You are viewing a plain text version of this content. The canonical link for it is here.
Posted to user@commons.apache.org by Tim Allison <ta...@apache.org> on 2020/06/11 12:19:19 UTC
[COMPRESS] tar files and missing bytes?
All,
We recently made TikaInputStream's skip() inherently strict so that it
throws an EOF if a parser tries to skip past the end of a file. We didn't
notice any problems in our regression tests (aside from some likely
truncated mp4s), but we recently got an issue [1] from a user where this is
a problem for a tar file created by 7z [2].

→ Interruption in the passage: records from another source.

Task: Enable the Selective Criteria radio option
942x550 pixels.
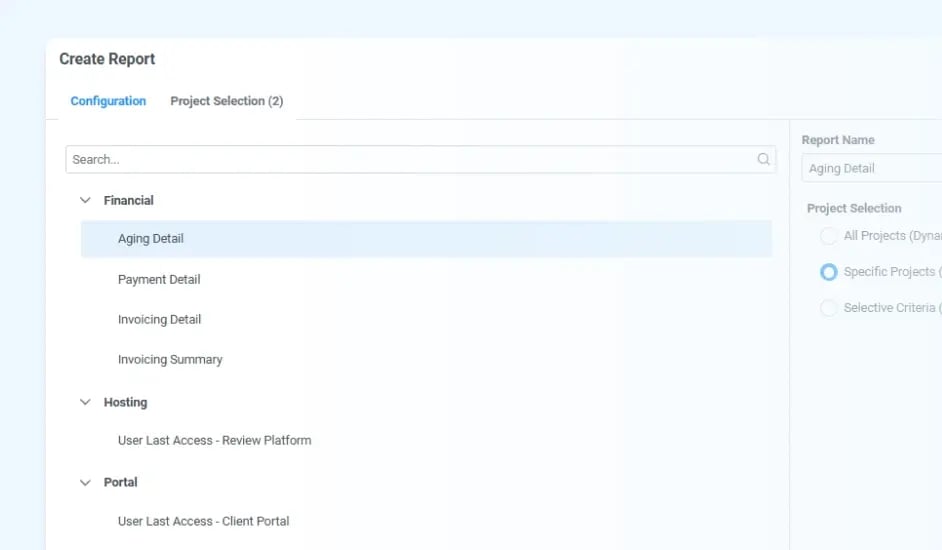Action: click(x=828, y=308)
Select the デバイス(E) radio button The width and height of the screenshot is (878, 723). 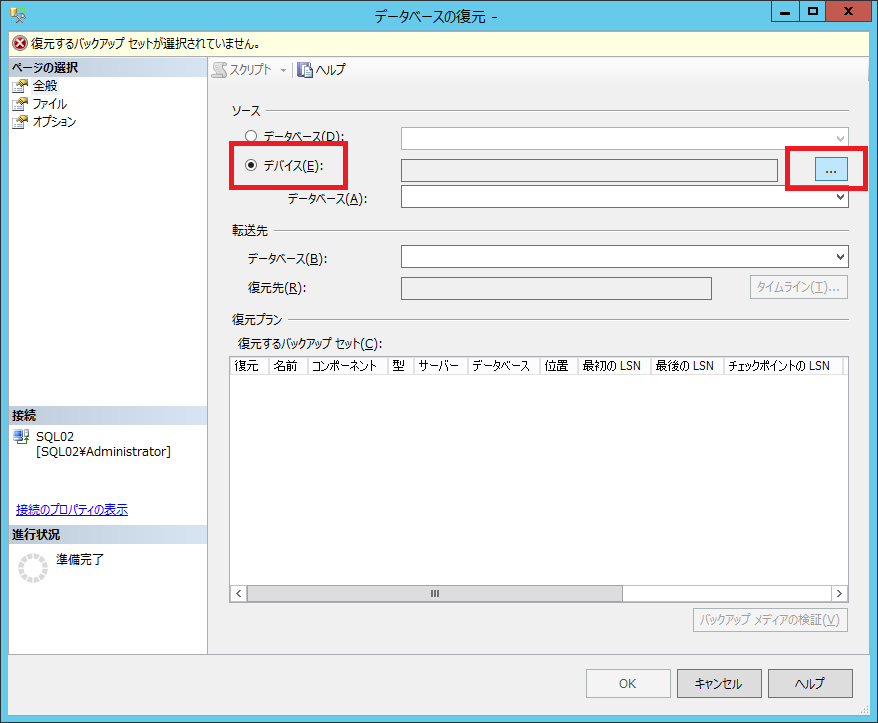[x=250, y=166]

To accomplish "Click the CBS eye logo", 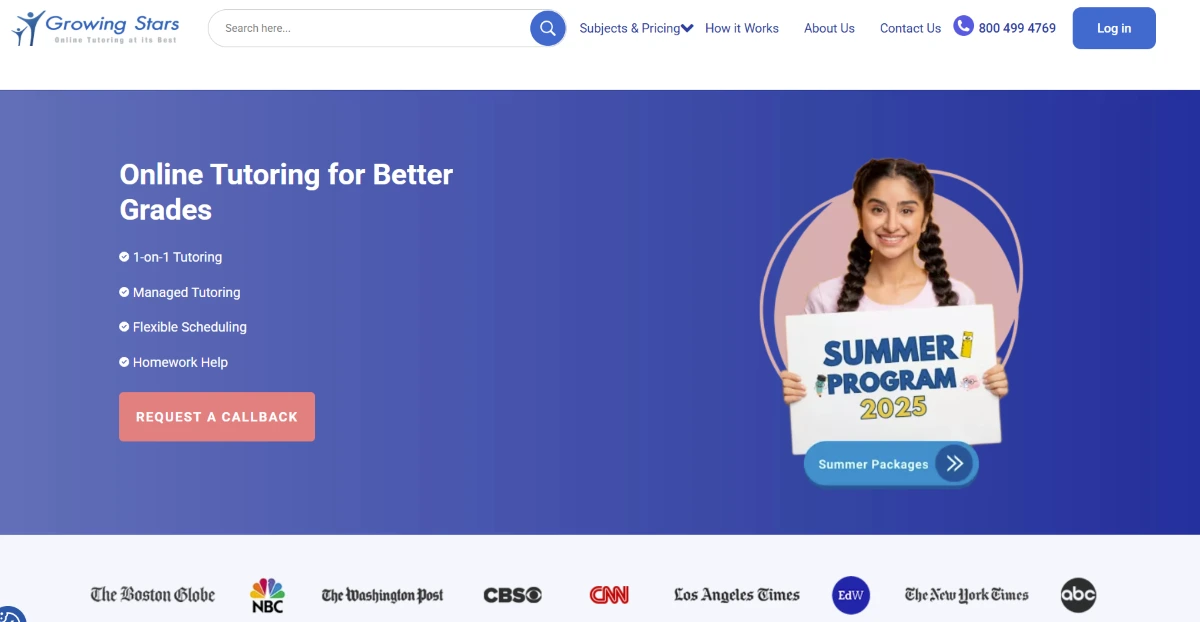I will 513,595.
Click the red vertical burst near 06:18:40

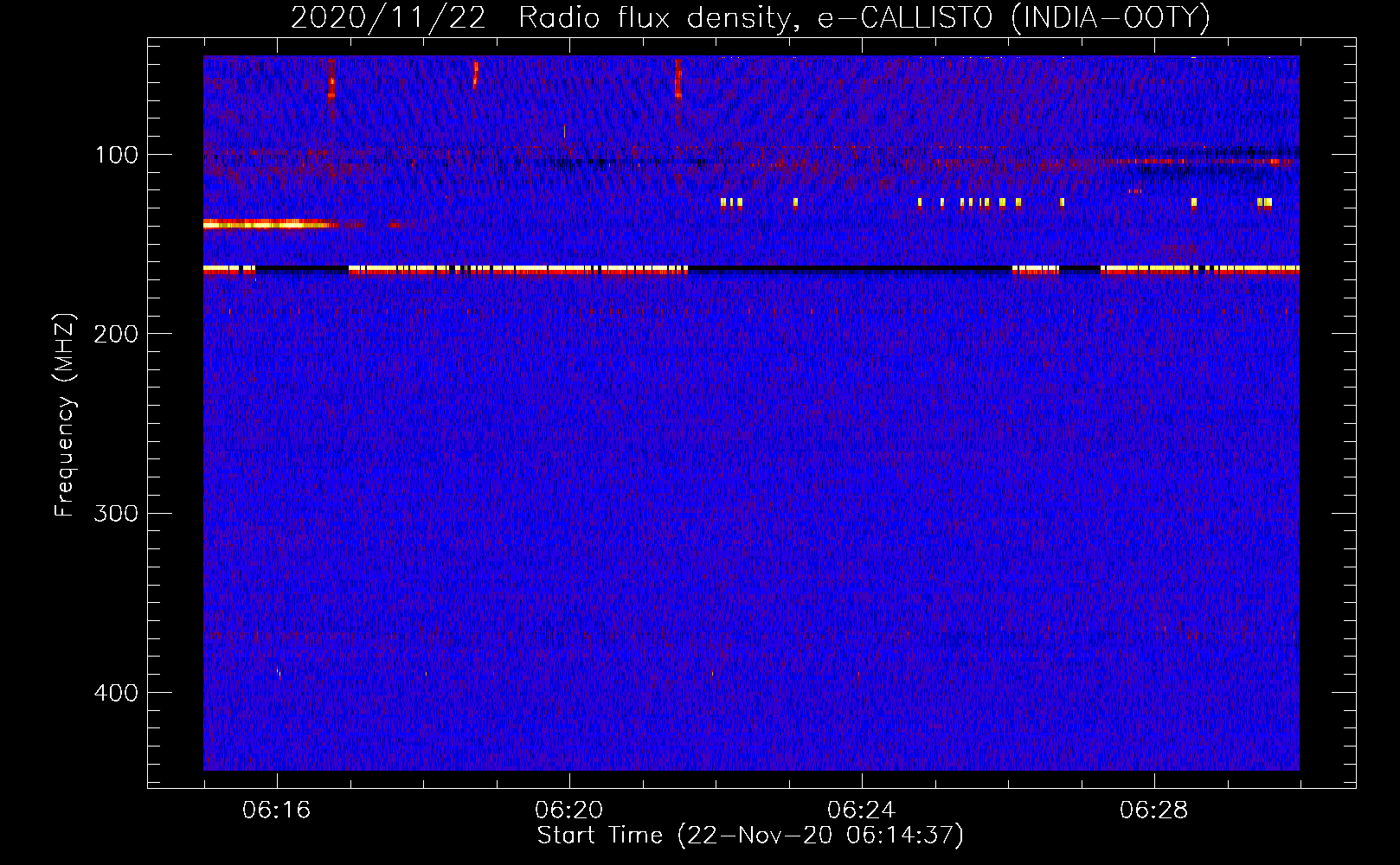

Is this a valid tar, or are we right to throw an EOF?
Thank you.
Best,
Tim
[1] https://issues.apache.org/jira/browse/TIKA-3110
[2]
https://github.com/AlexOkayJ/apache-tika-tar-issue/blob/master/src/main/resources/7ztar.tar
Re: [COMPRESS] tar files and missing bytes?
Posted by Stefan Bodewig <bo...@apache.org>.
On 2020-06-11, Tim Allison wrote:
> We recently made TikaInputStream's skip() inherently strict so that it
> throws an EOF if a parser tries to skip past the end of a file. We didn't
> notice any problems in our regression tests (aside from some likely
> truncated mp4s), but we recently got an issue [1] from a user where this is
> a problem for a tar file created by 7z [2].
> Is this a valid tar, or are we right to throw an EOF?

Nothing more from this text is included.